Garry McGillion described his physical pain as 'unbelievable' and 'unbearable'

He said he took Breda into his arms and shouted towards her mother Tracy.

"I told her I had her, I’d got her, I’ll look after her."

He ran up the street and handed Breda over to a traffic warden to receive medical help before attempting to return to the bomb site.

"This was one of the hardest things I have ever had to do in my life.

"Breda was still breathing, I felt her heartbeat but I knew that she needed urgent help.

"I’ve learnt over the past 26 years that you have to make difficult choices, that you will neither like nor want.

"This is one of the most harrowing memories I have.

"As to this day I can still feel Breda’s heartbeat on my chest."

Mr McGillion added: "Holding her, there was the faintest little heartbeat.
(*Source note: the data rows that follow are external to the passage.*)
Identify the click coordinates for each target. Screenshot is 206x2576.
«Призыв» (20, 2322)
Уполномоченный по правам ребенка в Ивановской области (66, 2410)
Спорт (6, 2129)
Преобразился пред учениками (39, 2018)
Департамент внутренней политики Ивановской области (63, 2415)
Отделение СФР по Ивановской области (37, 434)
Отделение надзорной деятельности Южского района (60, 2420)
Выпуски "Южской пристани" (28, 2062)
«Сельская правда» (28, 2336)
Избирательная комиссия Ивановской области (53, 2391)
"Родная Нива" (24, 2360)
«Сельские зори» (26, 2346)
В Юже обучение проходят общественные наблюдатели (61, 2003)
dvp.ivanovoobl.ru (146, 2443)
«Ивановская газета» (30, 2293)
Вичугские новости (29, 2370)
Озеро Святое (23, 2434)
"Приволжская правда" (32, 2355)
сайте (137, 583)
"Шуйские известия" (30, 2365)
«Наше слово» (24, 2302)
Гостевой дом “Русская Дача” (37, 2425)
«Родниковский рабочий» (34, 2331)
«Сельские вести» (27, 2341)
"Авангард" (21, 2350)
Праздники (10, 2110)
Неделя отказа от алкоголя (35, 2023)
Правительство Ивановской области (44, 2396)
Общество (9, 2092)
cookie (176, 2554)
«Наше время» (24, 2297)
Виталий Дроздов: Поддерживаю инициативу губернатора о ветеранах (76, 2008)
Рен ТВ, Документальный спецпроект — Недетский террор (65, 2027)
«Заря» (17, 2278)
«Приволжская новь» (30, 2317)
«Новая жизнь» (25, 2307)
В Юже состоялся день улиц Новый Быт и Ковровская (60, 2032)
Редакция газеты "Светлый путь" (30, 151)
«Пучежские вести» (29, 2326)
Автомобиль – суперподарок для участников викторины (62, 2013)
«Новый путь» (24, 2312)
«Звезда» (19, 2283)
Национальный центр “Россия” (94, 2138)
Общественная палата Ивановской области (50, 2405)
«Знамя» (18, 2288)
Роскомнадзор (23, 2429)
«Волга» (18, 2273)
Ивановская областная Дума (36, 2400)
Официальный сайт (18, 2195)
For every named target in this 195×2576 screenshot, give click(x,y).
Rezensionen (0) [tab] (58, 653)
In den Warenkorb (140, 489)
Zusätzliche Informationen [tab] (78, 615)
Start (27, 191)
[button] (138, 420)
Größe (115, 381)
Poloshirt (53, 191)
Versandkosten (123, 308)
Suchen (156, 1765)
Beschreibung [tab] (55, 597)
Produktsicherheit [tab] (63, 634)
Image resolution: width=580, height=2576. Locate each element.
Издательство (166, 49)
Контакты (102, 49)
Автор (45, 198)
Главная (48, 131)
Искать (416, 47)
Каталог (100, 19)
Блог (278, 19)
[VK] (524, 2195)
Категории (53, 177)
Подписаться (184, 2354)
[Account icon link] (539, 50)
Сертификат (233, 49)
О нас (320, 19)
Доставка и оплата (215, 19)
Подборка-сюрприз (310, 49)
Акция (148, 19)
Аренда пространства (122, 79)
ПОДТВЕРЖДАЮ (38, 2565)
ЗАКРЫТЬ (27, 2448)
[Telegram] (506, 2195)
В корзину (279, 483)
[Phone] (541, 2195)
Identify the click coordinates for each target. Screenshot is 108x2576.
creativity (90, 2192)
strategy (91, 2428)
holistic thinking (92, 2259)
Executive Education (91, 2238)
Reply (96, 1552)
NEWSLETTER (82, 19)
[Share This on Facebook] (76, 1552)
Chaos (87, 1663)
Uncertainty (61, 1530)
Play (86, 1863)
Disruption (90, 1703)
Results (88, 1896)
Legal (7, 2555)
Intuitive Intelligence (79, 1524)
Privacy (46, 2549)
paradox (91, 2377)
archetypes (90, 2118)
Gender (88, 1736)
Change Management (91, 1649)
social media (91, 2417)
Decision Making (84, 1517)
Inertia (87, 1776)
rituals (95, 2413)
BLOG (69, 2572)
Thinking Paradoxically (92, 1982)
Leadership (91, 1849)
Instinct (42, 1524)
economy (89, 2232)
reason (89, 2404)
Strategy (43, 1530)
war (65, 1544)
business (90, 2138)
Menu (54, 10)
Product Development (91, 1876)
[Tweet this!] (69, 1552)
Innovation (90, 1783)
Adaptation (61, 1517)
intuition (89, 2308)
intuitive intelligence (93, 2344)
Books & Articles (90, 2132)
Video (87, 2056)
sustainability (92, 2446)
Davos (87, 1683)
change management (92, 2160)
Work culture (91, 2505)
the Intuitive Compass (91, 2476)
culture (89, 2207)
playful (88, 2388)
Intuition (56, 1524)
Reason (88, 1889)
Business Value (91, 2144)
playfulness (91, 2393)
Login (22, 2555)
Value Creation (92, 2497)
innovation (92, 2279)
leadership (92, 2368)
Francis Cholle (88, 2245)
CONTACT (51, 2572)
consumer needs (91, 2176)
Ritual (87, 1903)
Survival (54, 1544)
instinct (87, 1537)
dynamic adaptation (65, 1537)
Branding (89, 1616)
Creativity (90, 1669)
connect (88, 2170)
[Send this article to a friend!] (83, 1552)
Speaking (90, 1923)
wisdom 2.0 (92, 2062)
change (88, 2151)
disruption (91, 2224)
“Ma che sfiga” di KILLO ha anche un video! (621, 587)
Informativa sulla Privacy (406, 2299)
I knew I had to get her out.

"To this day I still feel that heartbeat."

Garry and Donna-Marie Gillion on their wedding day

When he attempted to help his sister and partner, he was told he needed to go to get medical help.

"I remember people carrying bottles of water and pouring bottles of water over me, over my burns.

Mr McGillion was taken to the Royal Victoria Hospital in Belfast. He had suffered third-degree burns to more than a third of the right side of his body and the back of his head.

"The physical pain was hard to describe. It was unbelievable, unbearable."

But he said the worst part was when he was told in hospital that Breda had died.

"I knew something was wrong. My dad came in, my mum came in with the doctors, a lovely priest.

"I thought they were coming to tell me that Donna-Marie had passed away.

"They told me unfortunately that Breda didn’t waken.

"It was like somebody had ripped part of my heart out and that part is still missing today."

He said he has struggled with guilt over the death of Breda and "that is something I will carry with me to the day I die.

"Although it wasn’t my fault, I just feel that I was there to protect her and I couldn’t.


Watch: Omagh bomb inquiry under way


Mr McGillion told the inquiry the first thing he did when he left hospital was to visit Breda’s grave.

"I didn’t get to say goodbye, that was the hardest part. I didn’t get the chance to grieve because I wasn’t there.

"Watching the TV in hospital, the news report came up that it was Breda’s funeral, watching the pain on my dad’s face, on my mum’s face, my younger brothers and sisters, I just felt so guilty."

Mr McGillion added: "Although the explosion of the Omagh bomb changed my life forever, I believe it has made me a stronger person than I ever was.

"This inquiry provides some hope for all those that lost loved ones and survivors, but also the wider community to get the answers that they deserve."